Work item: Going through the data, count each line that has the word "agent". Reply with the total and nothing more.
═══ Material provided ═══
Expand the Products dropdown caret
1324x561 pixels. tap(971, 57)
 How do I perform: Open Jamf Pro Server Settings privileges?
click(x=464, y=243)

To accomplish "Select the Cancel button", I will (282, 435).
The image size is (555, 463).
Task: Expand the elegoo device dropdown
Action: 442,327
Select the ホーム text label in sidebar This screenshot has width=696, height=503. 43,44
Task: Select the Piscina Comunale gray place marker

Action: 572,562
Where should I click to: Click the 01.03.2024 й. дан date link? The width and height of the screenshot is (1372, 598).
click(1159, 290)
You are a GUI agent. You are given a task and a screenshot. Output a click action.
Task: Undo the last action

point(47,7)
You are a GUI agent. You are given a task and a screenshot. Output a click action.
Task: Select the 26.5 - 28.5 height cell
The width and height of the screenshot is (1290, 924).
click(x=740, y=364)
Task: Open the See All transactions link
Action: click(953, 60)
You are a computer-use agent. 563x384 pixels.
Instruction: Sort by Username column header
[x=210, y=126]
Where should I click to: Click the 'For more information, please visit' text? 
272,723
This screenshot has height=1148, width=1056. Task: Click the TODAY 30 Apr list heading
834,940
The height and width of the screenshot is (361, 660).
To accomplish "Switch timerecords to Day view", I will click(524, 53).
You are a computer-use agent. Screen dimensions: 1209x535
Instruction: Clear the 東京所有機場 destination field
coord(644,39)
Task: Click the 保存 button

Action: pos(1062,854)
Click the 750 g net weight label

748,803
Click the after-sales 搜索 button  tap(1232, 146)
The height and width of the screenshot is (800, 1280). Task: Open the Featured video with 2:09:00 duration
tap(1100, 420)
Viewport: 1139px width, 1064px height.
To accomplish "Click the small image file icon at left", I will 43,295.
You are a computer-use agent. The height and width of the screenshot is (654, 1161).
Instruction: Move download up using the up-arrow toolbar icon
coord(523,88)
═══
Exercise result: 5